As concerns over the protection of information (specifically, personal and private information) have grown, the Protection of Privacy Act 1981 was introduced detailing legal requirements and standards regarding information databases safety and security. Among other things, the act established the role of the Information Databases Registrar. The registrar is charged with officially registering and recording the different databases, and ensures that the owners of the databases comply with the law, and the relevant data and information security regulations. In 1986, the Public Council for the Protection of Privacy (also known as the Privacy Protection Council) was established. The council works with the registrar to publish an annual report on the activities and achievements of previous years, and consults on legislation. In 2006, the registrar’s role was enhanced, and the registrar was made head of the newly established Legal Authority of Information Technologies and Privacy Protection (renamed the Authority for the Protection of Privacy, APP, in 2017). Administratively, the APP is located within the Ministry of Justice, and reports to the Ministry of Justice and the Knesset. According to the Protection of Privacy Act, one of the APP’s roles is to monitor the compliance of public institutions with information security and privacy regulations.

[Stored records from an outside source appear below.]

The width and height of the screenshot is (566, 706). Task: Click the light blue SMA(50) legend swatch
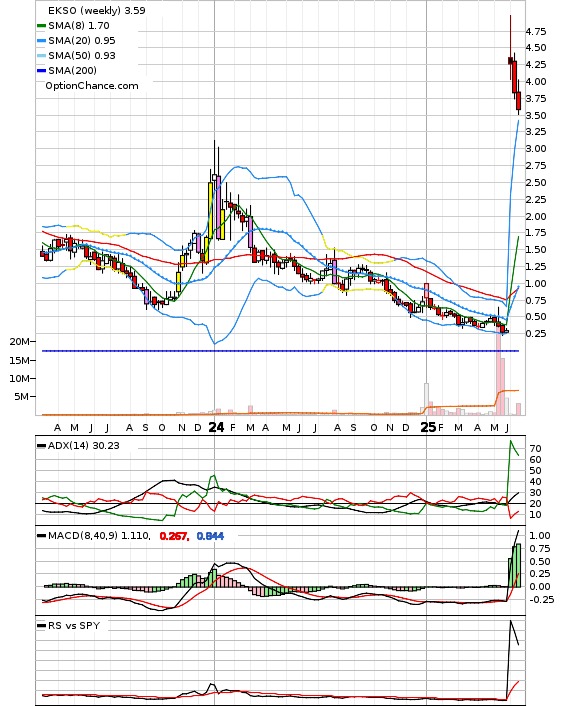(x=41, y=56)
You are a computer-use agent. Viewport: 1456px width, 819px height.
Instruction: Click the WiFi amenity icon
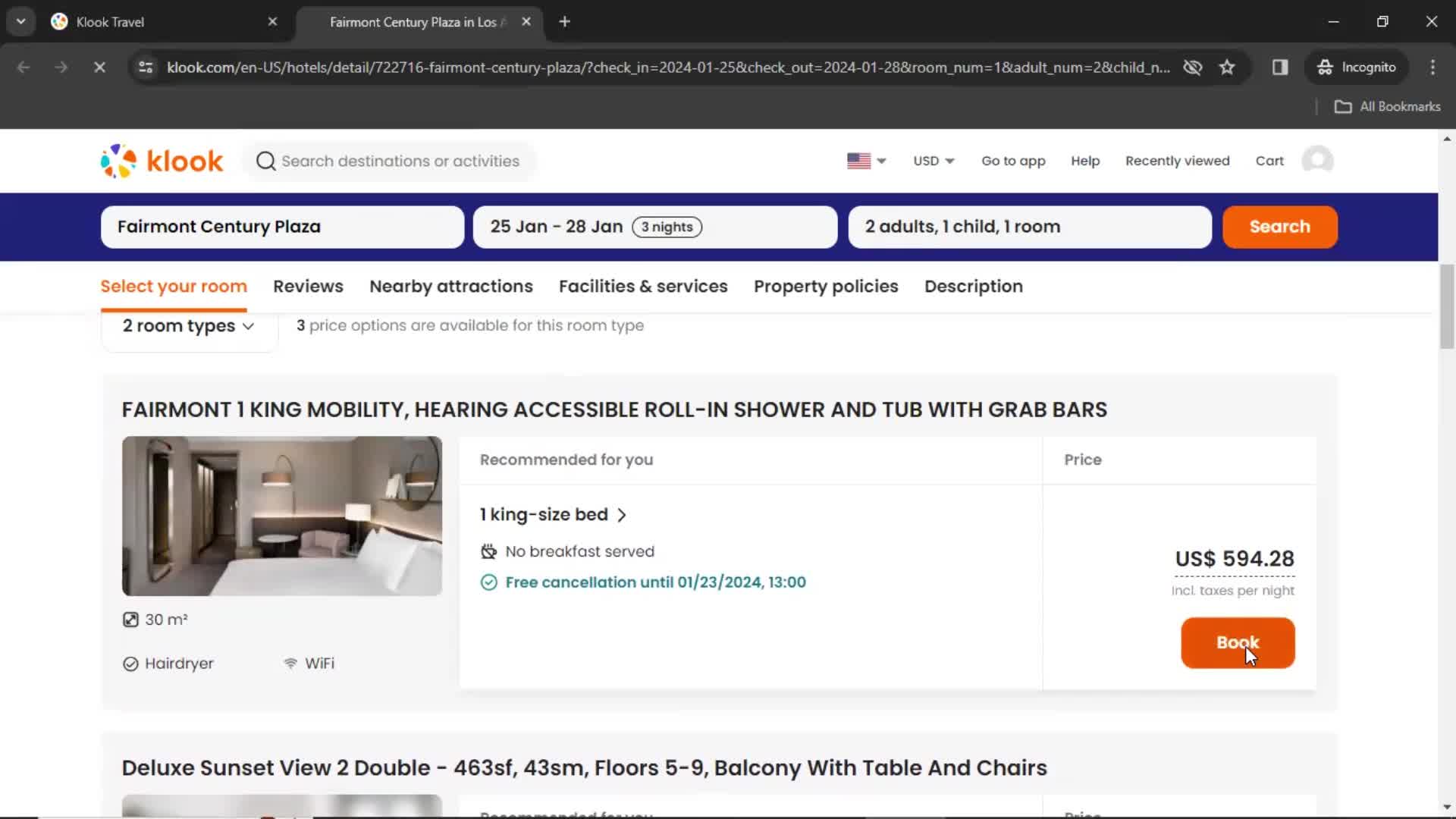tap(290, 663)
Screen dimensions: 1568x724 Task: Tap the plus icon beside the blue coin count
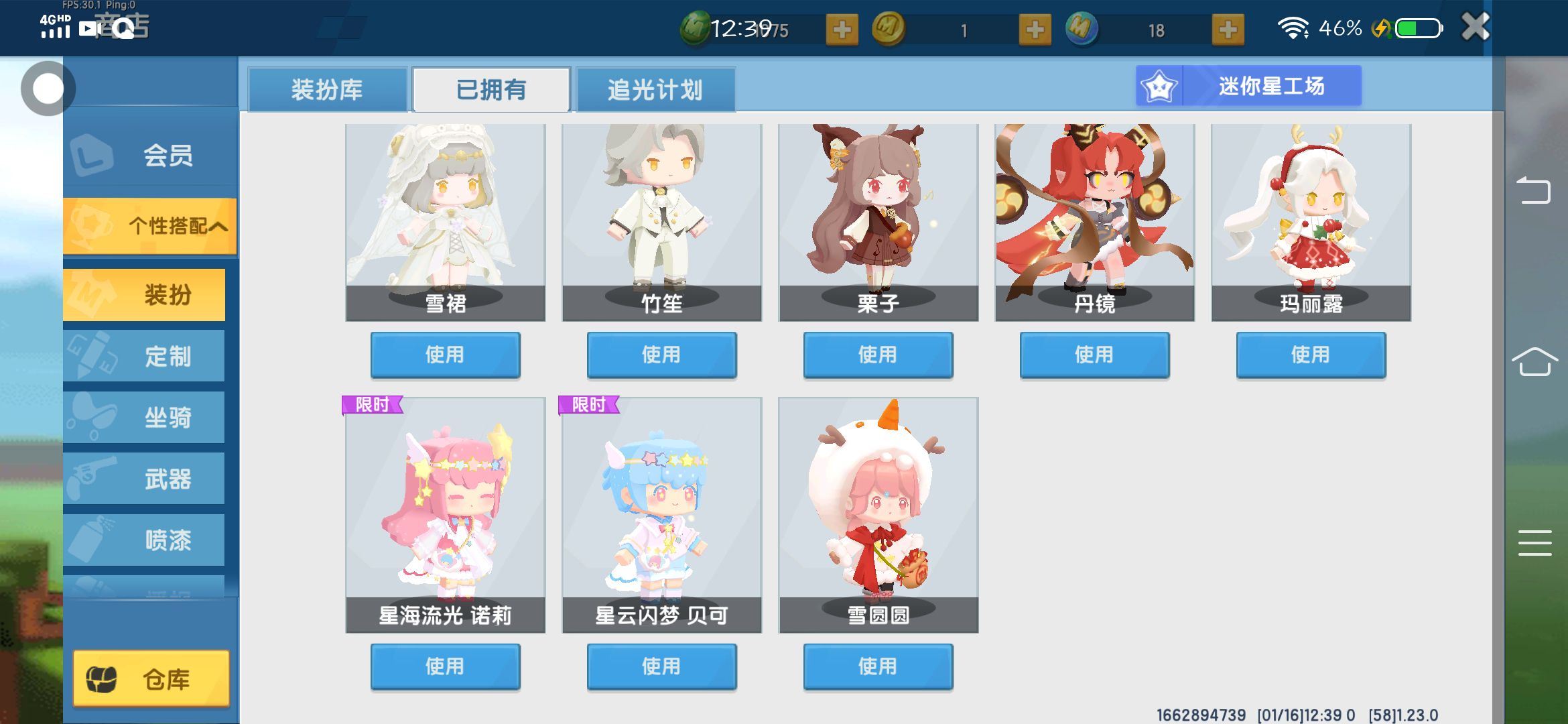(1228, 30)
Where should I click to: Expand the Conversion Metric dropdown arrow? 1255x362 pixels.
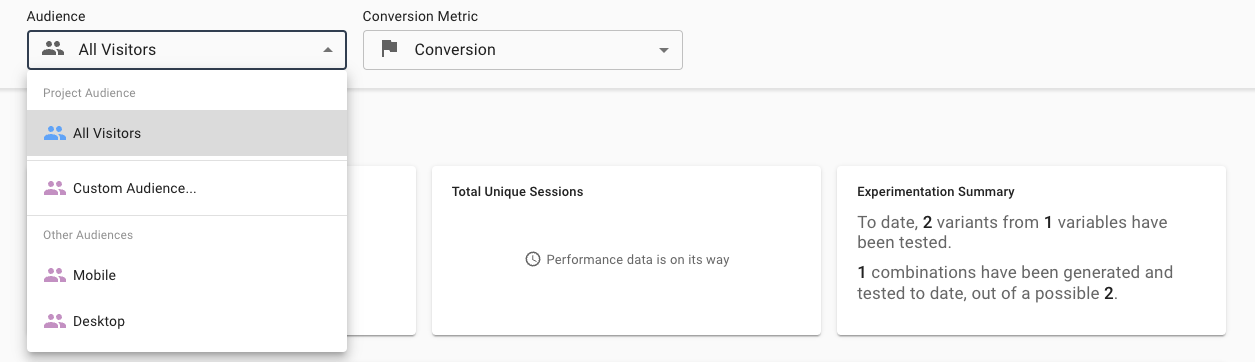point(663,50)
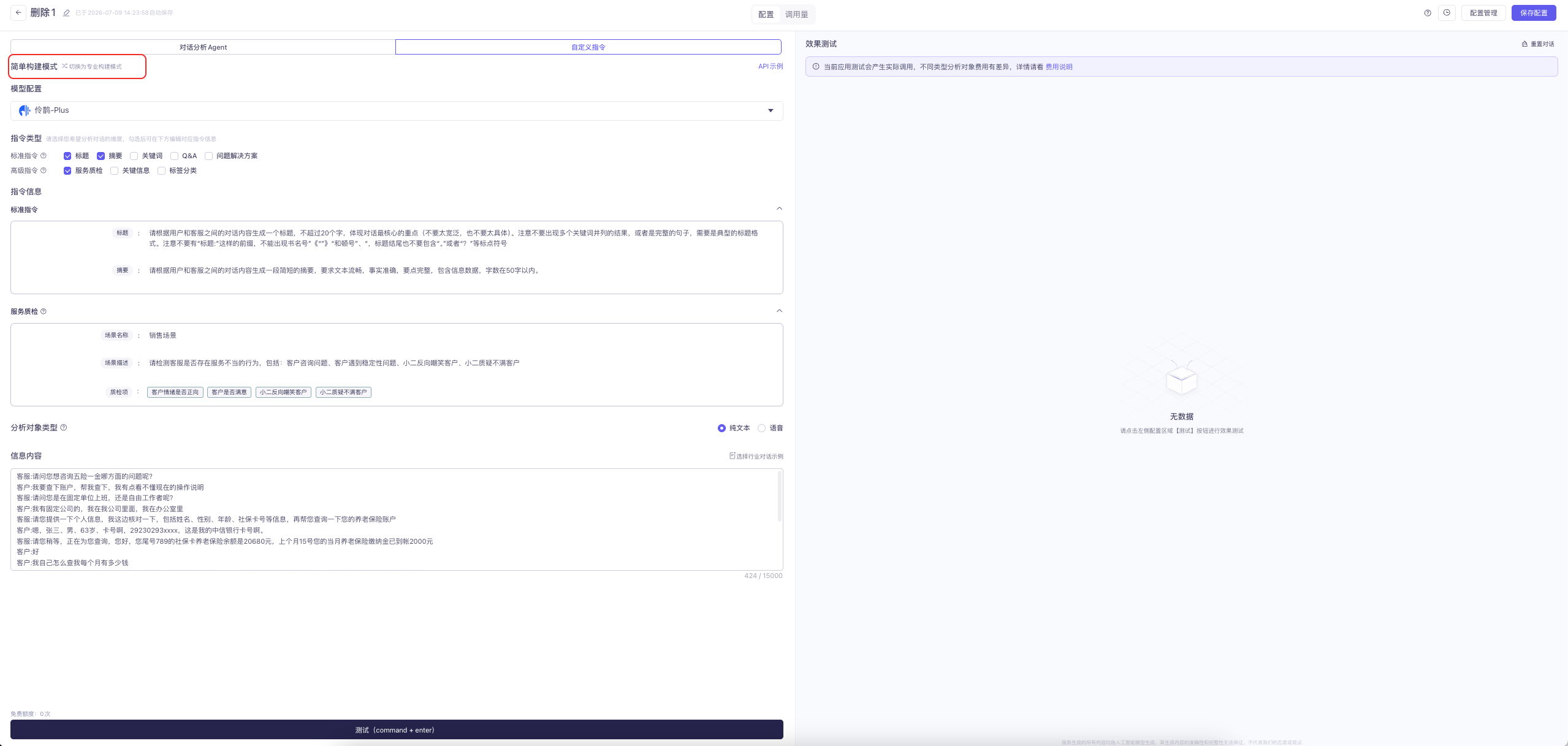Click the help icon beside 高级指令
Image resolution: width=1568 pixels, height=746 pixels.
pyautogui.click(x=44, y=170)
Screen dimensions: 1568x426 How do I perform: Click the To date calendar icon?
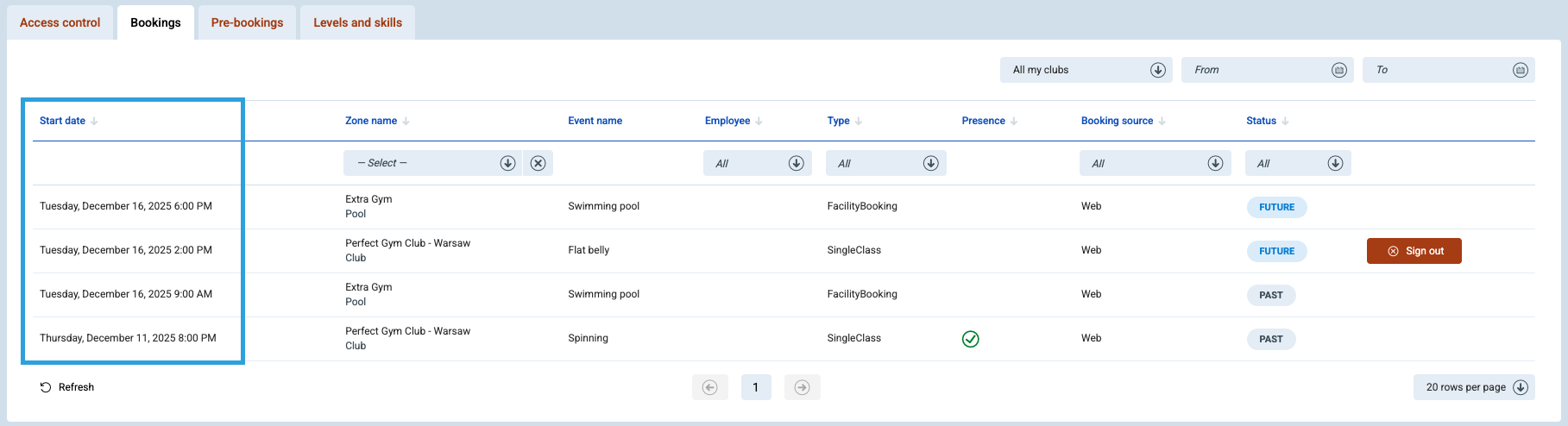pos(1520,70)
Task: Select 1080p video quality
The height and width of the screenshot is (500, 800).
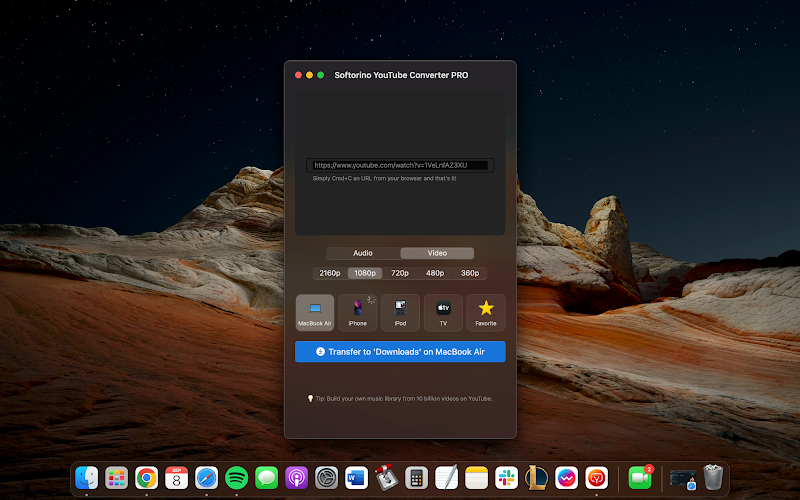Action: coord(365,273)
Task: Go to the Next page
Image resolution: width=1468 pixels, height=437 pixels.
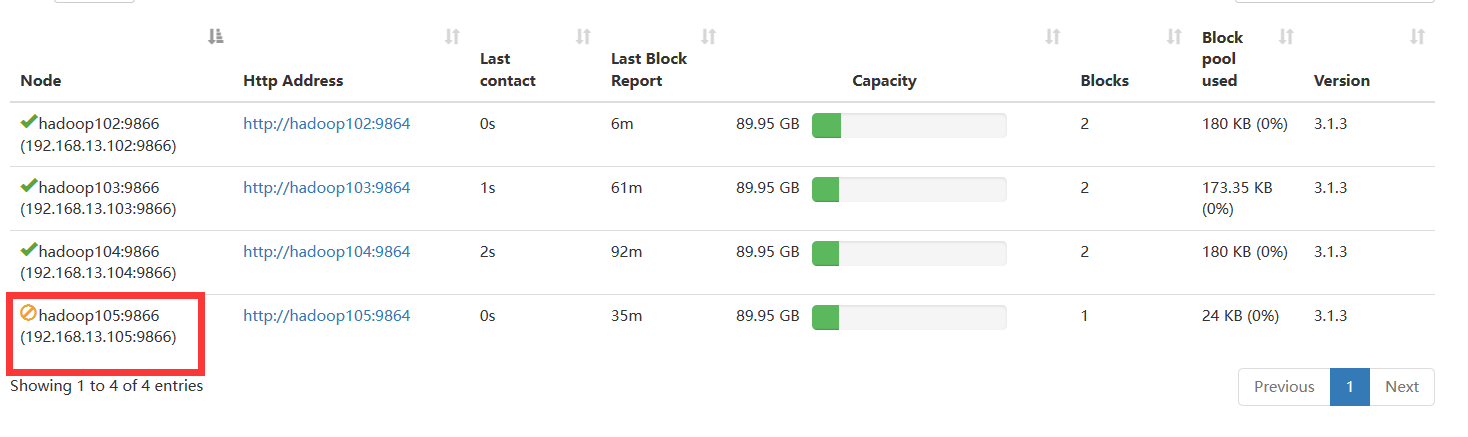Action: pos(1402,387)
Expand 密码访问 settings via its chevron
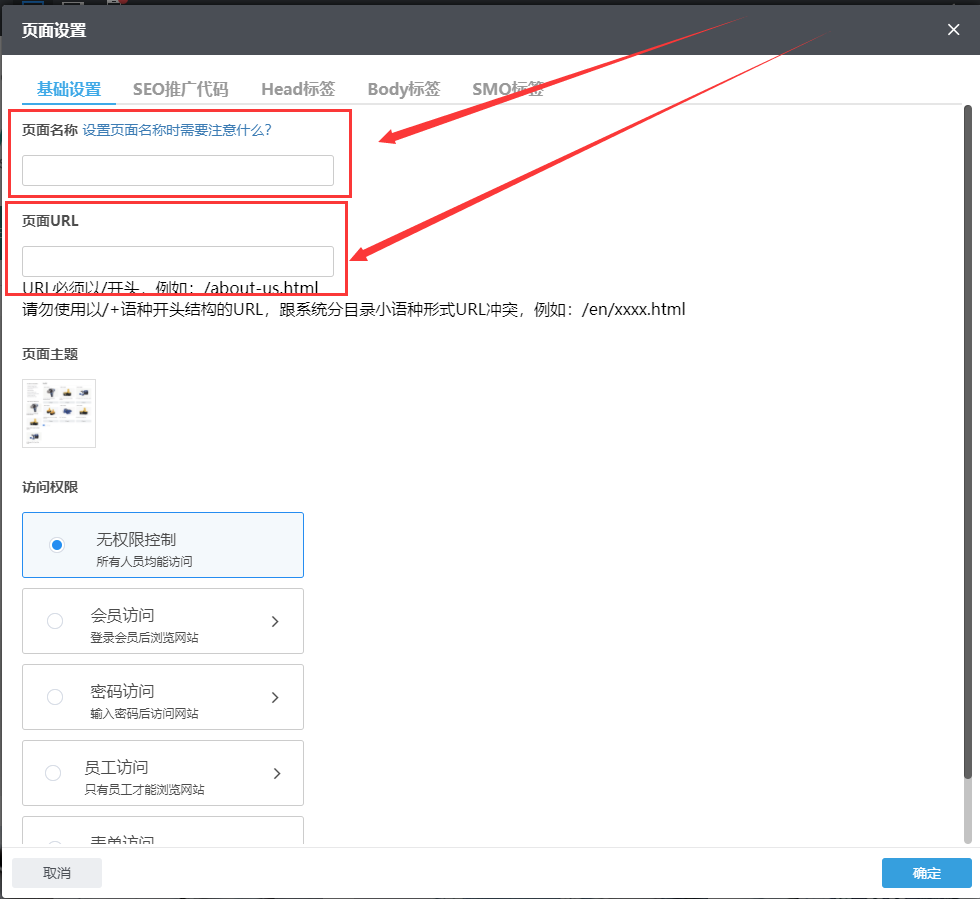980x899 pixels. pos(276,697)
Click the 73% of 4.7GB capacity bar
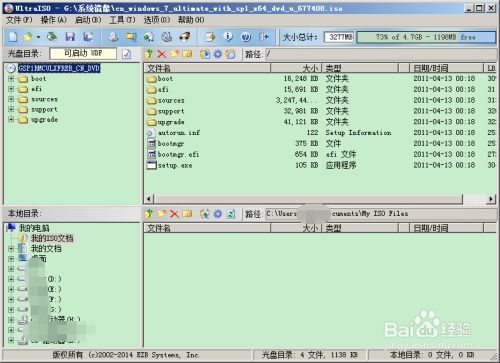The height and width of the screenshot is (363, 500). 426,37
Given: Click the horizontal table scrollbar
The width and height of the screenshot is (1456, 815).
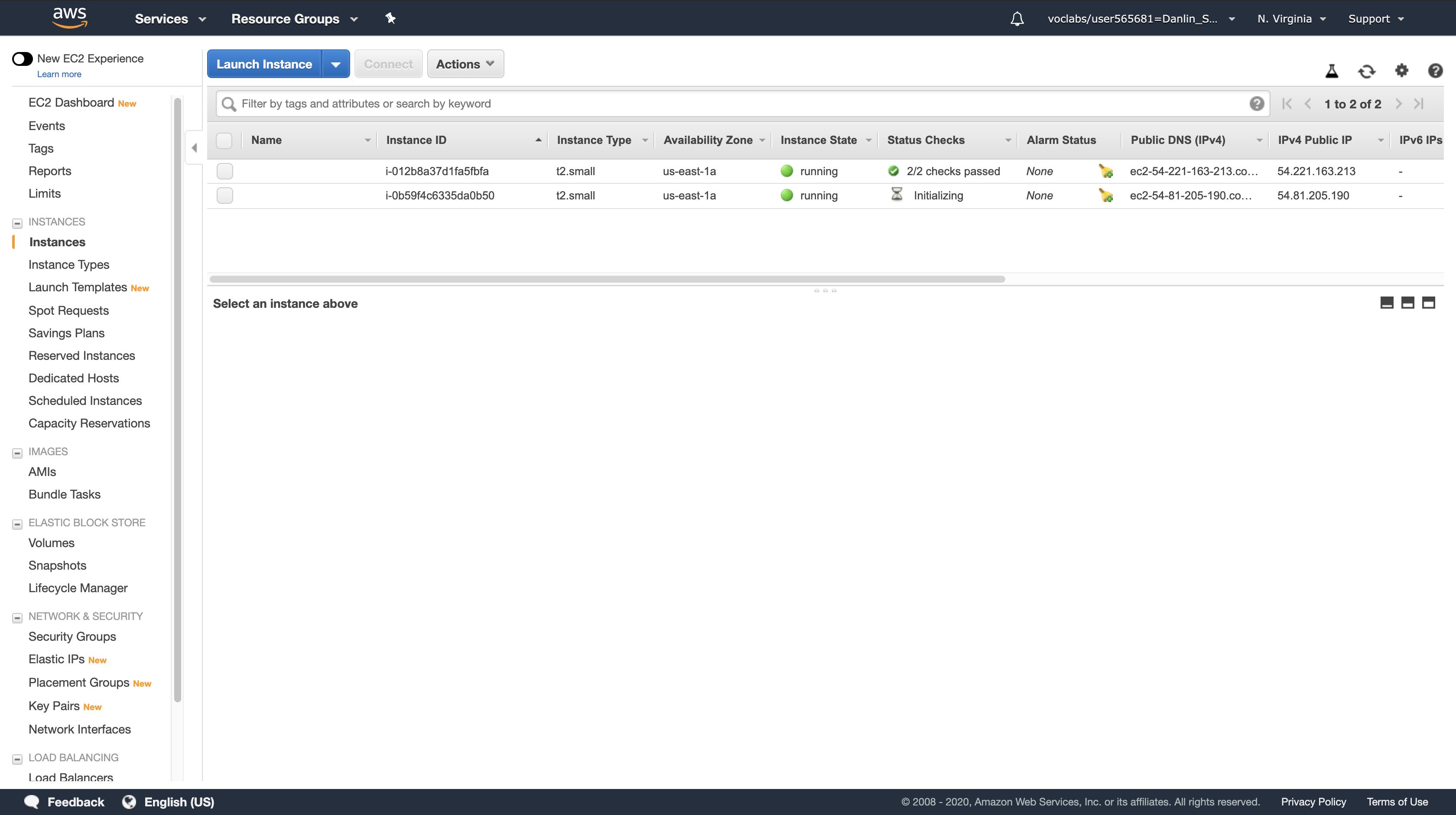Looking at the screenshot, I should click(x=607, y=279).
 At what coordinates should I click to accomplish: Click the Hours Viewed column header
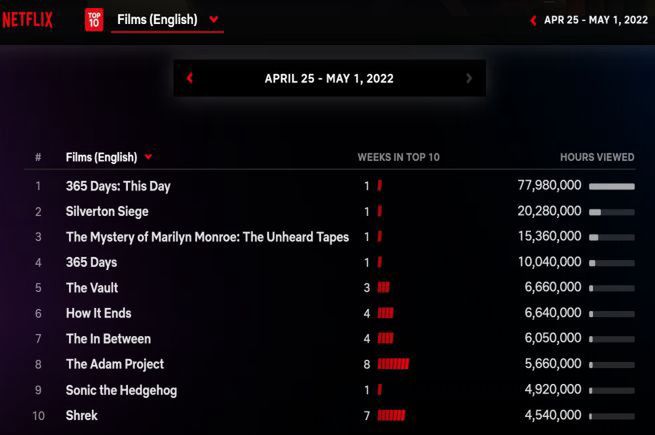[x=597, y=157]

As stated in the State Comptroller’s latest report, the APP lacks the resources to properly accompany governmental projects. Since 2011, the APP has not been able to ensure the full compliance of public institutions with some of the Protection of Privacy Act’s regulations concerning inter-institutional information transfers (i.e., public institutions must report to the APP if they transfer information between themselves). Consequently, the APP has limited authority to penalize non-compliance. In 2017, the Ministry of Justice proposed an amendment to the law to strengthen the APP. However, this initiative has been criticized by the National Cyber Directorate (NCD), which claims that the initiative would compromise the NCD’s authority and undermine Israel’s cyber defense operations. In addition, this initiative contradicts government policy, which is meant to make it the sole guiding national institution in the cyber defense field. While an amendment to the Protection of Privacy Act was passed following its first reading in the plenum in 2018, the comptroller’s report attests that there have been no significant developments since then.
“About the Authority for the Protection of Privacy | The Authority for the Protection of Privacy.” In the Authority for the Protection of Privacy’s official website.. Last updated: August 15th, 2019. (Hebrew)

Ministry of Justice, “The Privacy Protection Authority,”

Israel. The Prime Minister’s Office. Promotion of National Regulation and Governmental Guidance in Cyber Defense. Government Decision number 2443. February 15th, 2015. (Full text: (Hebrew)

Israel. The State Comptroller. “Aspects in the Protection of the Privacy in Information Databases,” Annual Report, 69(2), 2019, Jerusalem, vol. 1, pp. 3-88. Retrieved from (Hebrew)

Israel. The State Comptroller. “Aspects in the State’s Preparations in Defense of the Cyber Space,” Annual Report, 67(1), 2018, Jerusalem, vol. 1, pp. 3-10. (Hebrew) (Also available here:

Israel. The State Comptroller. “The Preparedness [lit. arrangement, deployment] of Essential Organizations [lit. bodies] for Cyber Defense,” Annual Report, 69(2), 2019, Jerusalem, vol. 4, pp. 2065-2073. Retrieved from (Hebrew)

Aridor-Hershkovitz, Rachel and Tehilla Shwartz Altshuler, Privacy Protection Bill, 2019-5779. Summary, Israel Democracy Institute, Jerusalem November 2019,

Solomon, Shoshanna, “Data is up for grabs under outdated Israeli privacy law, think tank says,” ToI, 31.01.2019,

Goichman, Rafaela. “A Hacker Attack or Just an Amateurish Website? What Brought Down the Website Made for the Elections Day,” TheMarker, November 1st, 2018, p. 2. (Hebrew).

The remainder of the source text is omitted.